Des succès à nuancer
Julien Bokilo et son préfacier Thierry Pairault dressent un tableau nuancé des succès chinois. Certes, le volume relations commerciales sino-africaines a été multiplié par 20 dans les dix dernières années et les exportations chinoises vers l’Afrique par douze dans le même temps. Certes entre 800 000 et un million de Chinois travaillent déjà sur ce continent pour plus de 900 entreprises de toutes tailles. Cependant, la Chine n’a, selon les auteurs que les moyens limités d’un pays en voie de développement. L’importance de son économie ne suffit pas pour l’instant à en faire une puissance géopolitique. Ainsi le fait qu’elle « puisse jouer un rôle de plus en plus important dans l’économie mondiale ne signifie pas qu’elle puisse ipso facto convertir sa course aux matières premières et aux débouchés en une stratégie de domination systématique des autres États, en particulier africains » (p.9-10).

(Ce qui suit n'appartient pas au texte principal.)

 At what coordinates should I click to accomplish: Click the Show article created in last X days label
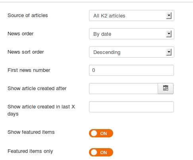41,110
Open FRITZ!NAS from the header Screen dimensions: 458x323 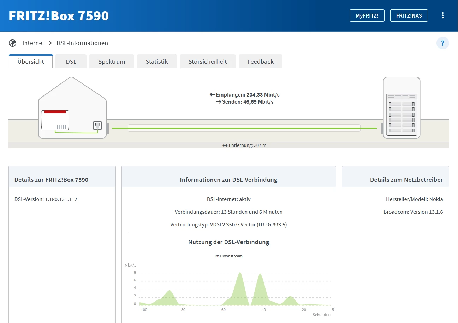[409, 15]
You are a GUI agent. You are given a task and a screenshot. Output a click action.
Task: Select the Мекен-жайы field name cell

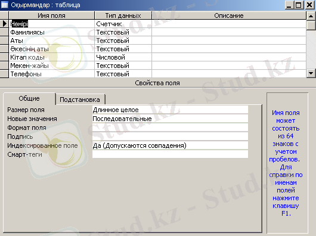[x=52, y=66]
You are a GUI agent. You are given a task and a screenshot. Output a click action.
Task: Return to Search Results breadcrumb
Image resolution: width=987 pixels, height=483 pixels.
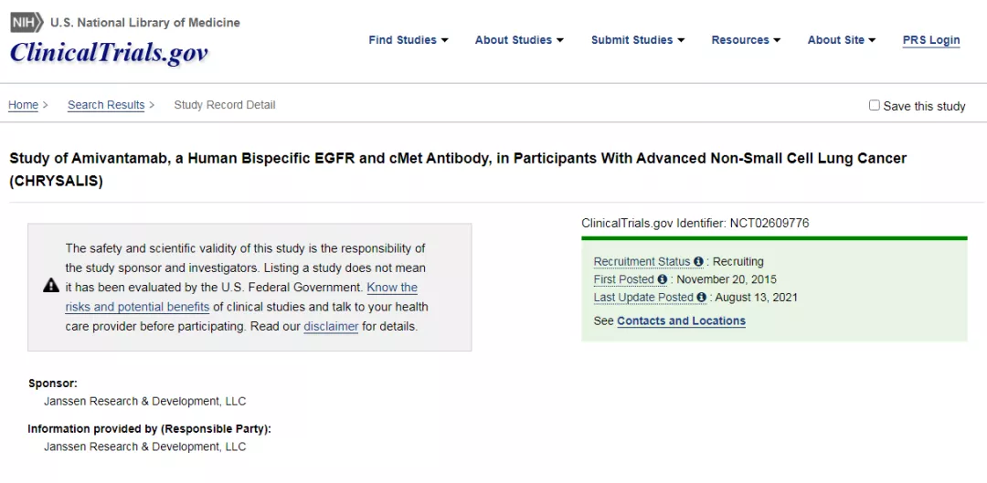pos(106,105)
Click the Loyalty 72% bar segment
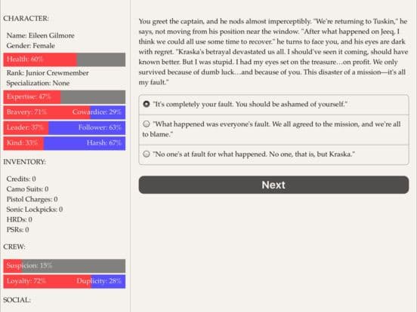417x312 pixels. pyautogui.click(x=48, y=281)
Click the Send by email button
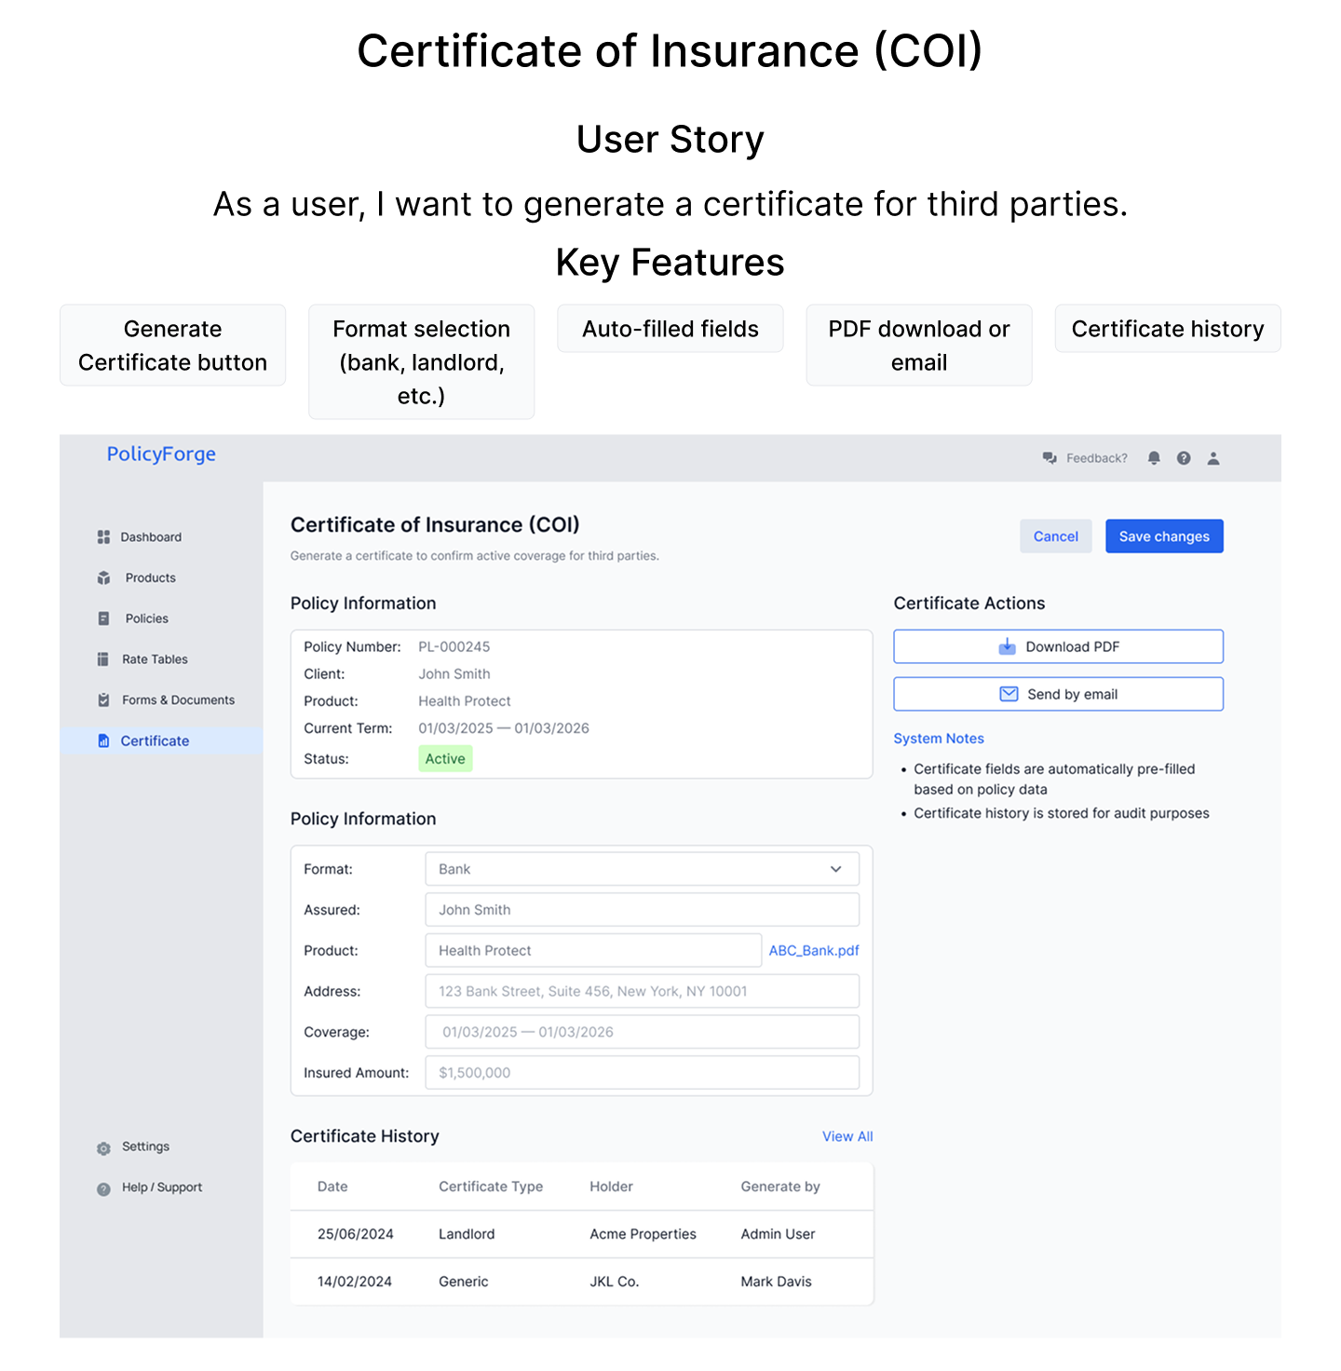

En comparaison avec l’hégémonie des États-Unis ou des Européens sur le continent noir, la présence chinoise paraît encore bien limitée. 60% des importations et des exportations avec l’Afrique sont le fait d’entreprises installées en Chine. Autrement dit, la plupart des matières premières acquises en Afrique sont transformées sur le sol chinois, pour être ensuite consommées par les pays occidentaux. Ces chiffres montrent que la Chine si elle s’est affirmé sa puissance dans les échanges internationaux n’a pas réussi son implantation locale. Cette dernière devient d’ailleurs de plus en plus difficile, Pékin pâtissant d’une image de prédateur indifférent au développement social des pays fournisseurs.
L’avenir aux Brics ?
Les critiques formulées contre la Chine portent ainsi moins sur son influence commerciale que sur ses méthodes. Les trois essais de Julien Bokilo, qui s’appuient sur l’exemple de la République du Congo, montrent l’évolution rapide des relations entre l’Afrique et ses différents partenaires économiques. Ils dénoncent surtout la grande ignorance du public occidental par rapport à ces changements. Assez technique et très bref, trop peut-être, l’enquête de M. Bokilo reste très synthétique sur les raisons géopolitiques qui motivent les choix économiques de chacun des acteurs. Il n’en dresse pas moins un portrait stimulant d’un continent dont les ressources et le développement naissant aiguisent l’appétit des grandes puissances économiques. Cette lutte d’influence annonce un affrontement plus important encore. A brève échéance, l’ensemble des pays émergents – l’Inde et le Brésil sont déjà présents – remettront en cause les équilibres du continent noir mais surtout le cadre économique et éthique qui a marqué la société internationale depuis la fin de la seconde guerre mondiale.